Items listed in a dataset:
************

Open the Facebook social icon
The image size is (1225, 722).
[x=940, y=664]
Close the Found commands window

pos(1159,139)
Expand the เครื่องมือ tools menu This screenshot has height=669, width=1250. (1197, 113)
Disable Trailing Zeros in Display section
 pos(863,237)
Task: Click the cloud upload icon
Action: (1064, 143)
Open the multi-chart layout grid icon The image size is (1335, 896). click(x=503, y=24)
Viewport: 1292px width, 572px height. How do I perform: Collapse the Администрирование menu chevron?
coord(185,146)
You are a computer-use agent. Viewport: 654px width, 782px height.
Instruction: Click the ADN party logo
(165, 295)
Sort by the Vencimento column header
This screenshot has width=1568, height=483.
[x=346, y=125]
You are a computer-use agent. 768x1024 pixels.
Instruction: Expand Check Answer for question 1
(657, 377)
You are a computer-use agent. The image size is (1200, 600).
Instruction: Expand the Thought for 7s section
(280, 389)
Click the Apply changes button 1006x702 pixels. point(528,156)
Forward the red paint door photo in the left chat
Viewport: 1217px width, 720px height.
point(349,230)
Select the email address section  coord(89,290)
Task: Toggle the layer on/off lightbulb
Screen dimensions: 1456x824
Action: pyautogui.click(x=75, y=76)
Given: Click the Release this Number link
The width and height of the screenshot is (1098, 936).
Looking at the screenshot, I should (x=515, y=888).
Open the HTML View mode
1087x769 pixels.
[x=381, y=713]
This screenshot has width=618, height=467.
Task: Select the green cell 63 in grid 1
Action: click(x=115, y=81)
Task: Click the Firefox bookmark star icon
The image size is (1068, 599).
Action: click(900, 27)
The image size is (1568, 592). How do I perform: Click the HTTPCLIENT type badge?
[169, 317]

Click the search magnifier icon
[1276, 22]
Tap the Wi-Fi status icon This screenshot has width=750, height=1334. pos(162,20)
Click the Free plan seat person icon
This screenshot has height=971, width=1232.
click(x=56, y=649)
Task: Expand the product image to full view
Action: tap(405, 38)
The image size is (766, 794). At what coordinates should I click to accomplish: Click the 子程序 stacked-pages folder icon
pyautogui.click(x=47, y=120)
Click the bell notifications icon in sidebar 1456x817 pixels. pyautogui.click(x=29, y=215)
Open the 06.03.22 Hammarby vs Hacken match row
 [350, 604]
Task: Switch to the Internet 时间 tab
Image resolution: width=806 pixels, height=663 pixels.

************

Task to carry out:
Write down all the entries again without a single difference.

Written answer:
Open the Facebook social icon
The image size is (1225, 722).
[x=940, y=664]
Close the Found commands window

pos(1159,139)
Expand the เครื่องมือ tools menu This screenshot has height=669, width=1250. (1197, 113)
Disable Trailing Zeros in Display section
 pos(863,237)
Task: Click the cloud upload icon
Action: (1064, 143)
Open the multi-chart layout grid icon The image size is (1335, 896). click(x=503, y=24)
Viewport: 1292px width, 572px height. How do I perform: Collapse the Администрирование menu chevron?
coord(185,146)
You are a computer-use agent. Viewport: 654px width, 782px height.
Instruction: Click the ADN party logo
(165, 295)
Sort by the Vencimento column header
This screenshot has width=1568, height=483.
[x=346, y=125]
You are a computer-use agent. 768x1024 pixels.
Instruction: Expand Check Answer for question 1
(657, 377)
You are a computer-use agent. The image size is (1200, 600).
Instruction: Expand the Thought for 7s section
(280, 389)
Click the Apply changes button 1006x702 pixels. point(528,156)
Forward the red paint door photo in the left chat
Viewport: 1217px width, 720px height.
point(349,230)
Select the email address section  coord(89,290)
Task: Toggle the layer on/off lightbulb
Screen dimensions: 1456x824
Action: pyautogui.click(x=75, y=76)
Given: Click the Release this Number link
The width and height of the screenshot is (1098, 936).
Looking at the screenshot, I should (x=515, y=888).
Open the HTML View mode
1087x769 pixels.
[x=381, y=713]
This screenshot has width=618, height=467.
Task: Select the green cell 63 in grid 1
Action: click(x=115, y=81)
Task: Click the Firefox bookmark star icon
The image size is (1068, 599).
Action: click(900, 27)
The image size is (1568, 592). How do I perform: Click the HTTPCLIENT type badge?
[169, 317]

Click the search magnifier icon
[1276, 22]
Tap the Wi-Fi status icon This screenshot has width=750, height=1334. pos(162,20)
Click the Free plan seat person icon
This screenshot has height=971, width=1232.
click(x=56, y=649)
Task: Expand the product image to full view
Action: tap(405, 38)
The image size is (766, 794). At what coordinates should I click to accomplish: Click the 子程序 stacked-pages folder icon
pyautogui.click(x=47, y=120)
Click the bell notifications icon in sidebar 1456x817 pixels. pyautogui.click(x=29, y=215)
Open the 06.03.22 Hammarby vs Hacken match row
 [350, 604]
Task: Switch to the Internet 时间 tab
Image resolution: width=806 pixels, height=663 pixels.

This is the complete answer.